Pochi seppero che si trattava anche di una seconda avventura. Armstrong stesso confessò, anni dopo, che “nessuno di noi era pronto per la missione”, che giunse solo dopo 20 minuti di orbita nello spazio. Lui stesso, certamente insieme a tutti gli altri dell’equipaggio e del team degli scienziati e dei tecnici, sapeva che c’era il 50% di probabilità che la missione avesse successo. Chi ha visto Apollo 11, andato in pensione dopo quella storica missione ed anni fa esposto nel Museo delle comunicazioni a Lucerna, non riesce a capacitarsi come un ammasso di ferraglia e di tubi abbia potuto portare l’uomo sulla Luna e farlo ritornare sulla Terra. Neil Armstrong e Buzz Aldrin sulla Luna ci hanno vissuto, seppure brevemente, mentre Michael Collins si trovava nel modulo che girava attorno al satellite, in attesa del riaggancio e del ritorno.
Furono in tanti a mettere in dubbio quella missione, dissero che era tutta una montatura girata nel deserto americano che riproduceva la superficie lunare, ma come nacque così il dubbio scomparve, perché non si poteva bluffare con 800 mila persone che lavoravano per la Nasa e che, a vario titolo, avevano partecipato alla missione.

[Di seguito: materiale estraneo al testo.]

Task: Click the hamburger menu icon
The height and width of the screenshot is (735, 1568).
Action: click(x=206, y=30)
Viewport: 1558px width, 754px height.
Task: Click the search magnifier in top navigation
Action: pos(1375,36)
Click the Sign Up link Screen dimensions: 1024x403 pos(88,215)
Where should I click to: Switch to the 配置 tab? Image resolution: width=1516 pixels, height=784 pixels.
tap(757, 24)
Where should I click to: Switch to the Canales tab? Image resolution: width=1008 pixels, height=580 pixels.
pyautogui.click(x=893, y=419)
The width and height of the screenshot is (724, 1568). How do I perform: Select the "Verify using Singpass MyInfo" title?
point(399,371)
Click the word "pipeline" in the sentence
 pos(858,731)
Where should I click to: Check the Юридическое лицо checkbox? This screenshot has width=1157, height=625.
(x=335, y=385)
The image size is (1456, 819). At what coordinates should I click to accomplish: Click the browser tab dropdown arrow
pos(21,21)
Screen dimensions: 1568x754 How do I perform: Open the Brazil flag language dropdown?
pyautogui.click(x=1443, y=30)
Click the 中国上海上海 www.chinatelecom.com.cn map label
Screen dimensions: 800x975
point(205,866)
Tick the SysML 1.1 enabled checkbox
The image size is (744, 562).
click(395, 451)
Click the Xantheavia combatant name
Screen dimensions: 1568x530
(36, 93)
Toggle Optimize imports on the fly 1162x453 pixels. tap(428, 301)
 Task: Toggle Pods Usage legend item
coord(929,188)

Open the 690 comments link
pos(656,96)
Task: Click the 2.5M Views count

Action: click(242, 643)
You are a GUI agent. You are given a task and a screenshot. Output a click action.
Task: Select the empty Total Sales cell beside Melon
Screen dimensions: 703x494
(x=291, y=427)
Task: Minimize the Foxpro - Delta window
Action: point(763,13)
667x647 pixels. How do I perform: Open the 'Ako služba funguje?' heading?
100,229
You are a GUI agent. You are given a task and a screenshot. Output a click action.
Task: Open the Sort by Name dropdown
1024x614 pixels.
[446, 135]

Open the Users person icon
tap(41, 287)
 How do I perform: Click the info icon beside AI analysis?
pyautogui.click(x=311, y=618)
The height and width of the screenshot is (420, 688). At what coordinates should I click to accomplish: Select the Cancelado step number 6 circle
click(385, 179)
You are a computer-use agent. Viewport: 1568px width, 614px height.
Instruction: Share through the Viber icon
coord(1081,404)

Neil Armstrong, dopo aver toccato il suolo lunare, disse quella famosa frase: “Un piccolo passo dell’uomo, ma un balzo gigantesco dell’umanità”. Armstrong è morto a 82 anni, in seguito ad una difficile operazione al cuore. Anche la morte, quella di Armstrong e quella di ognuno di noi, è a suo modo un viaggio, un balzo, un grande balzo nello spazio infinito del mistero.